PROBLEM DETAILS: Ignoring the pictures, repeat every entry below exactly as it appears.

Dataset entries

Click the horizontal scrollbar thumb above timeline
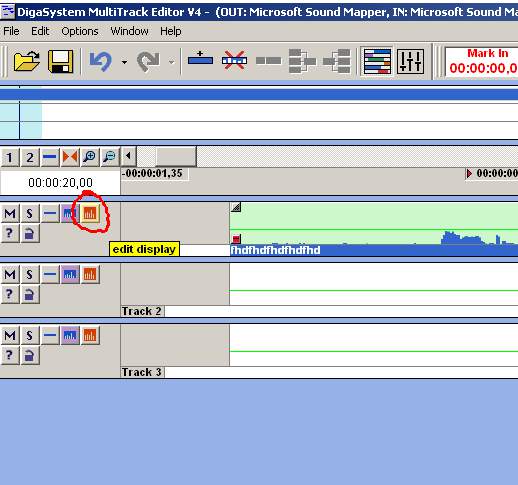The image size is (518, 485). tap(176, 156)
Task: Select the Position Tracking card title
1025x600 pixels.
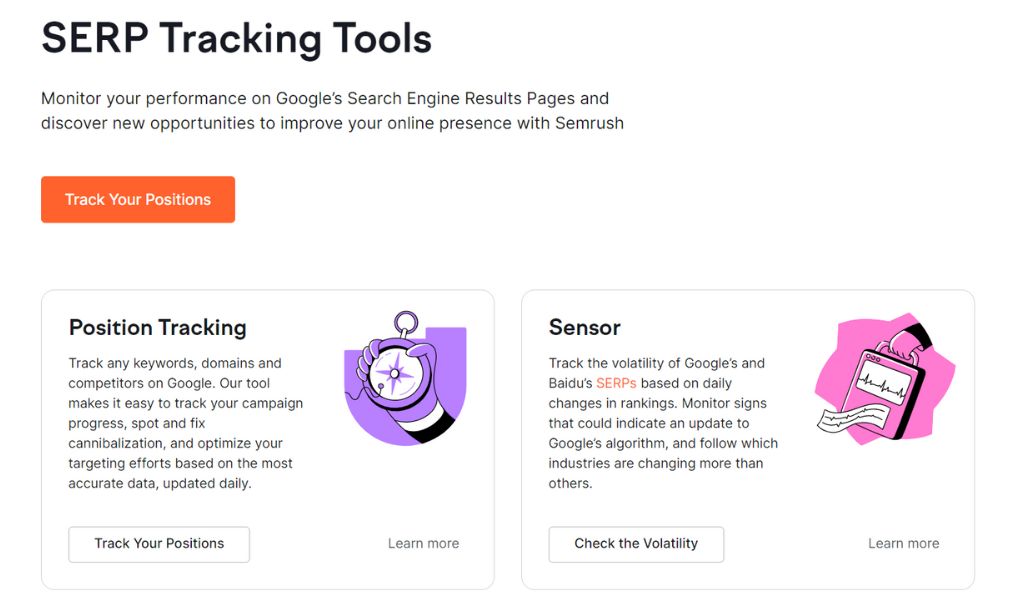Action: 158,327
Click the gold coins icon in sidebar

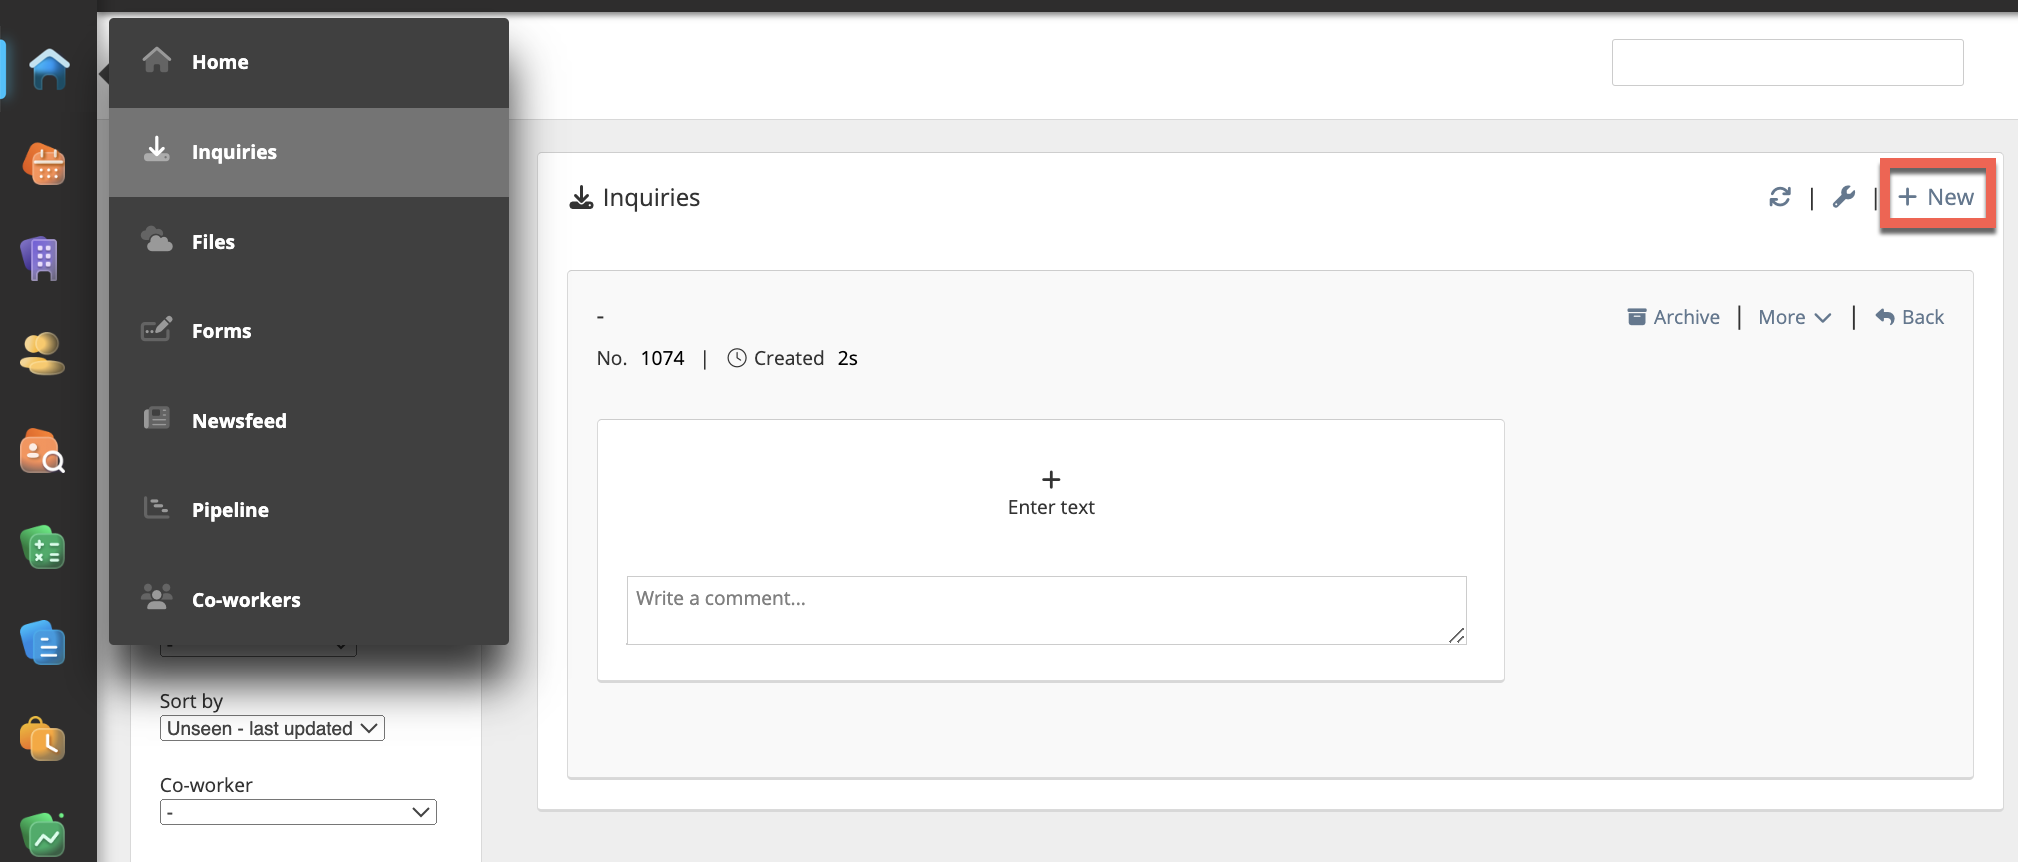(x=42, y=354)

FINAL ANSWER:
Click the horizontal scrollbar thumb above timeline
The image size is (518, 485). tap(176, 156)
Task: Select the Position Tracking card title
1025x600 pixels.
Action: 158,327
Click the gold coins icon in sidebar

(x=42, y=354)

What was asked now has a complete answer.